Furthermore, the cellular heterogeneity of tumors is a major obstacle to understanding and treating oncology. Single-cell sequencing technology can make up for limitations of traditional high-throughput sequencing by sequencing single cells, so as to reveal cancer gene structure and expression more accurately from the cellular level, and can be used to reflect the heterogeneity among tumor cells (Rantalainen, 2018; Malone and Humphreys, 2019; Natarajan et al., 2019; Winterhoff et al., 2019; Ung et al., 2022). Li et al. mapped the heterogeneity of immune cells after liver transplantation for the first time by single-cell sequencing and other techniques. T cells and myeloid cells showed different tissue distribution and function in human liver and peripheral blood (Li et al., 2022). Yang et al. sequenced about 20,000 cells of normal and steatotic donor liver tissue after transplantation by single-cell sequencing technology and drew the first single-cell map of steatotic transplanted liver (Yang et al., 2021). This study was launched primarily to explain the important mechanism of steatotic donor liver in the process of transplantation injury from the single-cell transcriptome level. The combination of single-cell sequencing and high-throughput sequencing technology makes it possible to analyze the heterogeneous molecular characteristics of tumor cells, which is of great significance for discovering early-stage tumor cells and guiding targeted precision therapy (Gupta and Kuznicki, 2020; Liu et al., 2020; Malone et al., 2020; Varma et al., 2021).

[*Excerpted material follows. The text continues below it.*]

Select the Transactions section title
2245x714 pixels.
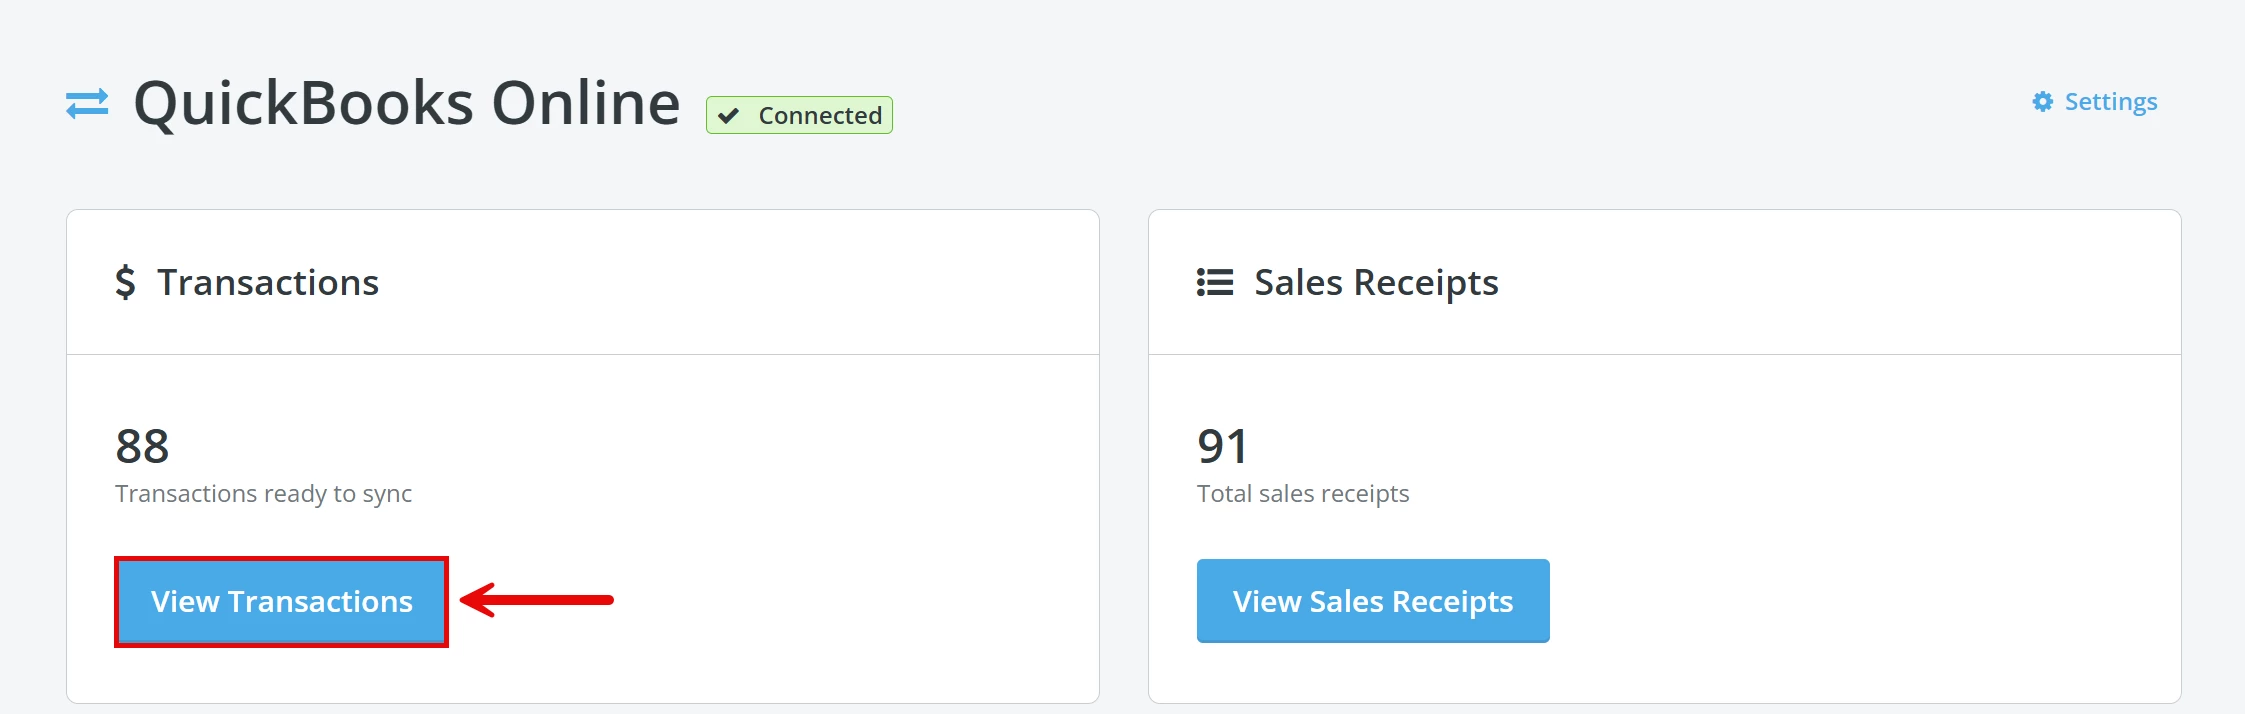(267, 282)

3.2 Clinical Demands for Cancer Diagnosis
Urgent demands still exist in the oncology field, especially for the treatment of advanced tumors and screening for early tumors. NGS can detect multi-gene and multi-locus mutations simultaneously, changes in gene copy number, fusion genes, oligo nucleation and deletion mutations (Sabour et al., 2017). In addition, NGS can also diagnose the Microsatellite Instability (MSI) status of specimens and Tumor Mutation Burden (TMB), which has significant advantages over traditional techniques (Samstein et al., 2019). The stages of cancer diagnosis and treatment may occur during a person’s life from birth to death (Bray et al., 2021). GLOBOCAN 2020 Global Cancer Statistics estimated that there were19,292,789 new cancers cases worldwide (Freddie et al., 2018). The top 10 cancer types accounted for more than 60% of all new cancers. Using these published data from GLOBOCAN 2020, Xia et al. estimated that there will be approximately 4,820,000 and 2,370,000 new cancer cases, and 3,210,000 and 640,000 cancer deaths in China and the U.S. in 2022, respectively (Xia et al., 2022). There are significant differences in the burden of cancer worldwide, but the situation of cancer prevention and control in all countries is serious. Effective and locally tailored cancer detection and control measures are essential to reduce the global burden of cancer in the future. At present, the industry and academia are actively developing the early screening technology of tumors based on NGS liquid biopsy, which is expected to be applied to the early and even ultra-early screening of tumors in the future (Chen and Zhao, 2019).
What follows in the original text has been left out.